И тут отец с сыном рассмеялись.
Вернувшись в дом, они начали играть в таможню. Алоис даже облачился в мундир (который, увы, был ему уже тесноват), а Эдмунд изображал злоумышленника, решившего контрабандой перевезти через границу ценную монету.
— А почему она такая ценная? — поинтересовался мальчик.
— Потому что когда-то принадлежала императору Наполеону. Он носил ее в кармане.
— Неправда! Ты меня дразнишь!
— Ничего не дразню! Мы с тобой играем.
— И мне нравится!
— Вот и прекрасно! А теперь спрячь ее от меня.
— А как же ты получишь ее обратно?
— Я тебя защекочу. И тогда ты поневоле сам мне все скажешь.
— Не скажу!
Но Эдмунд уже смеялся так, словно его вовсю щекочут.

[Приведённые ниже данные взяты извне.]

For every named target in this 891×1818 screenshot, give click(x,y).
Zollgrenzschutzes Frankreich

Он забрался в платяной шкаф, чтобы отцу не было видно, куда он прячет монету. Присев на корточки за развешенными пальто, он сунул монету себе в башмачок. Сунул с краю, чтобы не расшнуровывать.

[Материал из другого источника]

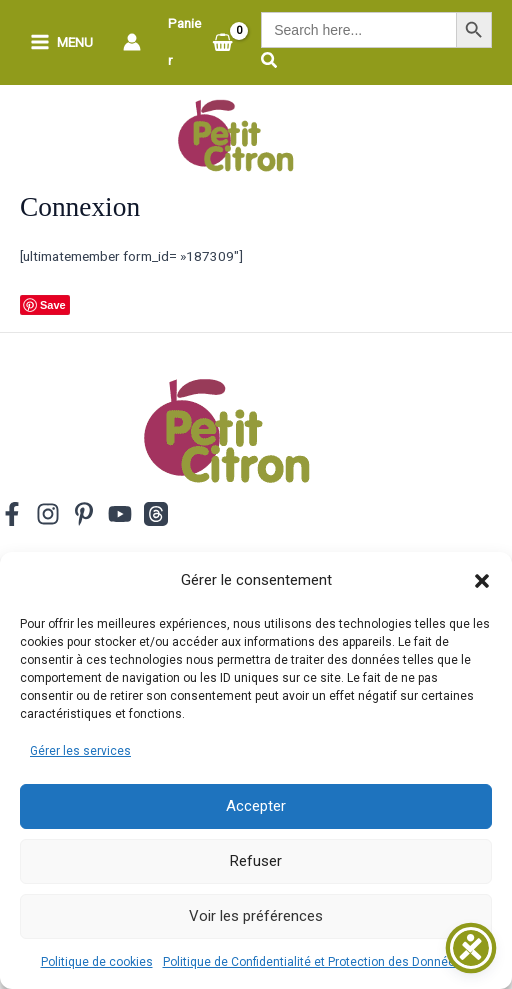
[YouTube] (120, 514)
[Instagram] (48, 514)
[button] (482, 581)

Когда мальчик вылез из шкафа, Алоис смерил его строгим взглядом, как еще не разоблаченного, но уже заподозренного контрабандиста.
— Ничего не хочешь сказать мне сам? Эдмунд не без опаски хихикнул.
— Очень хорошо. Если ты упорствуешь, я защекочу тебя.
И Алоис принялся щекотать сына под мышками, пока тот не повалился наземь в приступе безудержного веселья.
— Не надо, папа! Я сейчас описаюсь! Алоис прекратил щекотать.
— Но ты еще не признался!
— Потому что мне не в чем! У меня нет контрабанды!
— Есть. И мы оба знаем. У нас имеется информация о том, что у тебя есть монета самого Наполеона!
— А ты попробуй найди!
И мальчик опять захихикал.
— Да уж можешь не сомневаться.
Алоис разул сына, потряс в воздухе башмачками, и монета выпала.
— Ты арестован! — сообщил он Эдмунду. Мальчик неожиданно разозлился.
— Ты жульничаешь! Жульничаешь! Это не по правилам!
— Попробуй обосновать свою точку зрения.
— Ты сказал, что будешь только щекотать! А сам снял с меня одежду!
— Это не одежда. — Алоис помахал в воздухе детским башмачком. — Одежда — это брюки и пиджаки. А башмаки — это обувь.
— Все равно не по правилам! Ты изменил правила посреди игры. Алоис принял серьезный вид и заговорил подчеркнуто важным голосом:
— Именно этим мы на таможне и занимаемся. То и дело меняем правила игры.
На мгновение Эдмунд задумался в нерешительности. И тут же рассмеялся. Алоис расхохотался так тяжело и гулко, что его смех вновь перешел в кашель, и поначалу это ему даже понравилось: можно было отхаркаться; однако кашель никак не отпускал его и закончился столь мучительным — на целую минуту — приступом, что Клара прибежала из кухни в гостиную. Алоис смотрел на нее выпученными глазами и мучительно, с громкими хрипами, ловил раскрытым ртом воздух. Уж не воспаление ли это легких, подумал он.